Installing batteries on the electric ferry.

A greener industry

 Brown said Pacific Northwest companies are showing a greater interest in reducing emissions, but the maritime industry as a whole has been slow to shift ways of thinking.
 
“The maritime industry is extremely conservative. Companies are looking for something reliable and safe for their ships. The industry is risk averse, however saving money is a pretty compelling argument. With environmental regulations coming into effect, battery technology is at the intersection of all those things.”
 
Sterling PBES’s battery technology has proven itself to be safe and reliable, and the economic benefits are clear. Despite upfront costs, in many cases the battery system pays for itself in under three years and provides savings for at least 10 years.
 
“Hybrid battery systems provide 25 percent or better fuel savings on any ship. It’s a really significant way to reduce emissions. It’s reliable, safe, quiet, and better for the crew. There are no fumes, vibrations, or noise, and companies save a lot of money on fuel, while environmental requirements are satisfied 100 percent.” 

Ferry ForSea batteries in shipping container.

Maritime Accelerator

Brown applied for the Maritime Accelerator cohort to meet likeminded people in the maritime community.

“I hoped to spend time rubbing shoulders with organizations like the Port of Seattle and Washington State Ferries, mostly to get a handle on how to develop and bring products to market that meet their needs. Rather than sitting in an isolated bubble inventing products we hope people would like, we wanted to look at what the market actually requires. CanPower is a result of those conversations.”

In the program, Brown connected with people from all corners of the industry, sharing experiences with companies that recycle fishing nets, make fish jerky, or build consumer-oriented battery powered small boats.
 
“We wouldn’t normally have direct contact with those types of groups; having these contacts broadens our breadth of knowledge on how to develop products that are more inclusive of different disciplines,” he said.
 
Brown said the Accelerator helps to infuse new ideas and innovation into a traditional industry.

“The maritime industry has been sort of on its own; it’s somewhat of an isolated bubble unto itself. The injection of new ideas into the maritime industry helps propel it forward so it doesn’t get left behind. It helps us stays relevant and current. The industry benefits from new ways of thinking. A lot of participants in the accelerator are quite young, and they’ve grown up in different eras than those sitting with power in the industry.”

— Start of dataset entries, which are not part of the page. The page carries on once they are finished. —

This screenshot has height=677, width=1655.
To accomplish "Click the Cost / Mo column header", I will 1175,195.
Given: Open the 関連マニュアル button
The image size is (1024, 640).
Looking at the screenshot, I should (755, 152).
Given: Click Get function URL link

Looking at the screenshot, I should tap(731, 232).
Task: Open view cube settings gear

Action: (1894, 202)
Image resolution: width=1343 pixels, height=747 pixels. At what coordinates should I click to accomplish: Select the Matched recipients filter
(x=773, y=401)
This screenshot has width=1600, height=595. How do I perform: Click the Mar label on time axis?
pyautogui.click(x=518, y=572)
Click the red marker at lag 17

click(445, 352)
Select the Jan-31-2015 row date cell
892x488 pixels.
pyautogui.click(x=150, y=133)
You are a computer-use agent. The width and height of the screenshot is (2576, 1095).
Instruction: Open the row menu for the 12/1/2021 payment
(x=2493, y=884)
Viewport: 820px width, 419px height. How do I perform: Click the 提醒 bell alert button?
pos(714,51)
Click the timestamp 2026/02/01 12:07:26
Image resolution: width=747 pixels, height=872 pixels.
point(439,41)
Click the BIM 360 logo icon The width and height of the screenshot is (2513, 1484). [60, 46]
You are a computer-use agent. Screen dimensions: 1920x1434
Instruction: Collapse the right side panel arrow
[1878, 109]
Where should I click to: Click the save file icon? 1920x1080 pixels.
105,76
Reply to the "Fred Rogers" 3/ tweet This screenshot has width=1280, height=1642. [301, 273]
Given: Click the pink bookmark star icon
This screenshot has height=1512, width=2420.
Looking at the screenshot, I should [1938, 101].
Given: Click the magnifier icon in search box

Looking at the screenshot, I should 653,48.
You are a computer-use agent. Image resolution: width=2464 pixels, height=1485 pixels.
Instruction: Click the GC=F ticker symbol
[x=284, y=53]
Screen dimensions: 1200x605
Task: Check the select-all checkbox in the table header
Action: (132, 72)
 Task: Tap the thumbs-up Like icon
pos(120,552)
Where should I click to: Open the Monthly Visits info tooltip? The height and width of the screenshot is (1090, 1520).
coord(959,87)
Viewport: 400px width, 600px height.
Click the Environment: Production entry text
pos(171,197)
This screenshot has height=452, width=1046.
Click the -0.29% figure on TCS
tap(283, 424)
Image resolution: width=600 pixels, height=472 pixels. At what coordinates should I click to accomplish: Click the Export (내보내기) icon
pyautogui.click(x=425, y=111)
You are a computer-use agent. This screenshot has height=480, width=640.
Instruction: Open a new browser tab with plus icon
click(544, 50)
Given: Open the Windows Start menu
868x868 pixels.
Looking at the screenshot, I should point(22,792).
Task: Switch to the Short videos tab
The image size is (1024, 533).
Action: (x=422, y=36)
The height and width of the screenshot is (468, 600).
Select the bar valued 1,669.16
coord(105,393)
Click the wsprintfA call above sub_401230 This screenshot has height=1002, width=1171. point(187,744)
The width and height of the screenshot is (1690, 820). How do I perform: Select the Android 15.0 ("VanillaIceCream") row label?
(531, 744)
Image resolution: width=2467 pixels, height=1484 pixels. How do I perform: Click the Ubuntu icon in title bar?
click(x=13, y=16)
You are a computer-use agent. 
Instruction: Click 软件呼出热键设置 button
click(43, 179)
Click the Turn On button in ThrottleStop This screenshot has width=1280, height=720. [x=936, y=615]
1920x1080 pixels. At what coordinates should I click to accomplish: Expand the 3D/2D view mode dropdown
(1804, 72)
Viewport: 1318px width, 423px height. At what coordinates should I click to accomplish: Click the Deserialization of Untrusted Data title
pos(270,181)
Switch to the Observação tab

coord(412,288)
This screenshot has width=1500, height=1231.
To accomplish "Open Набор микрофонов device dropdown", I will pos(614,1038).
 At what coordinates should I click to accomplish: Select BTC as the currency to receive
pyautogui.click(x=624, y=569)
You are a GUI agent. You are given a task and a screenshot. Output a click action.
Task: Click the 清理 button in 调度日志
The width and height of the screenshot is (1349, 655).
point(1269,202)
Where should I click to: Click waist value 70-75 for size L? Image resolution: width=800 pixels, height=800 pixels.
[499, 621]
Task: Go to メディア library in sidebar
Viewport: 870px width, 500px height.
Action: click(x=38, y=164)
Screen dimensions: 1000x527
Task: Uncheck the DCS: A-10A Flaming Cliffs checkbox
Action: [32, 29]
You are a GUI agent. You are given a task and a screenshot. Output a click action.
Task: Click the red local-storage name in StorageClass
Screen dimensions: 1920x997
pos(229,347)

Connecting robot to ship for battery charging

Next steps

In the coming months, Sterling PBES will continue rolling out innovations on their new CanPower product, and work through a redesign of the main battery component.
 
“We’re trying to lower costs and increase the ability to broaden our supply chain,” he said.
 
They are also looking at entering into adjacent markets to the maritime industry.
 
“We are looking at providing power for port equipment, refrigeration systems and remote communities. We are looking at providing energy storage with wind or solar systems for places like Puerto Rico or small islands in the Pacific Northwest.”
 
Brown said his time in the Accelerator program opened his eyes to different processes and business practices that have been beneficial as Sterling PBES continues to grow.
 
“We are thankful we were included, and we’ll take the lessons and tools that we learned with our company as we grow, and hopefully we will be able to offer some experience and perspective to new cohorts going forward” he said.